Since I do a lot of free lance development work, I often get asked how long something will take me or, or how much I will charge to complete a project. Up until now, I never had a system that I could measure and keep track of how long projects took to complete. PunchIO is based around the idea of a digital time clock. It is easy to see when you started working on your project, when you stopped working on it, and for how long you worked on it using the streamlined interface.
In order to see actual progress, I needed some way to track code that was done while the user is clocked into the project. Integration with GitHub allows me to do just that. I utilized GitHub's oAuth2 system in order to simplify the process, allowing users to link their GitHub account without exposing their credentials. After your GitHub is linked, you can assign your repositories to your PunchIO projects, and anytime you make a commit to that repository, GitHub lets us now so we can track it in the database as well. This way, when ever you make a commit while you are clocked in on a project, it will show up on the session page making it easy for you to later reference which commits were made during each session.

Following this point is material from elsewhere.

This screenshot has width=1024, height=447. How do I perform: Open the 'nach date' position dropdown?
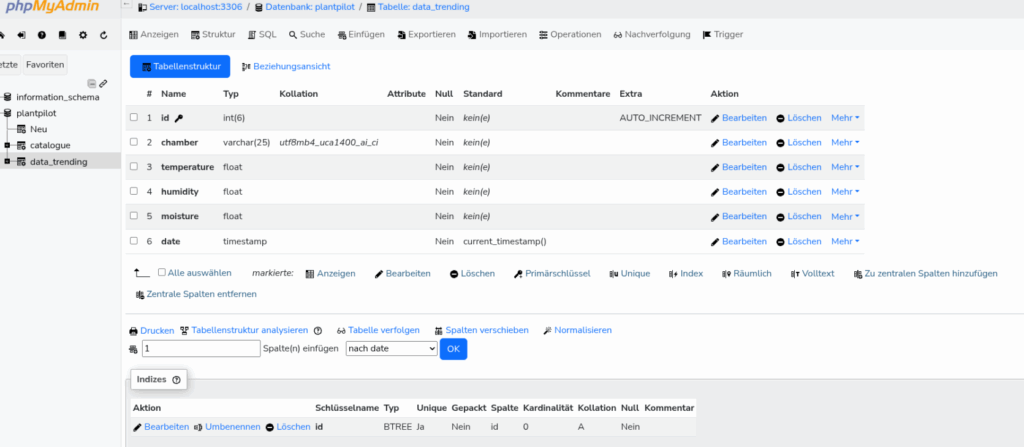(x=391, y=349)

As a developer, its still pretty standard to write things down on paper, but the problem is that paper gets lost, a lot. When working on my project, I found myself with a little bit of remaining time, so I decided to implement the Boogie Board into my project. Once you have clocked into your PunchIO project, you can begin drawing/taking notes on the Boogie Board Sync. When you are done, all you have to do is run the Java application, then plug in your Boogie Board via a micro-USB cable, and the syncing process happens automatically. The PDF files on the Boogie Board are all uploaded individually, and then combined into a single PDF file where they are attached to the session for later review.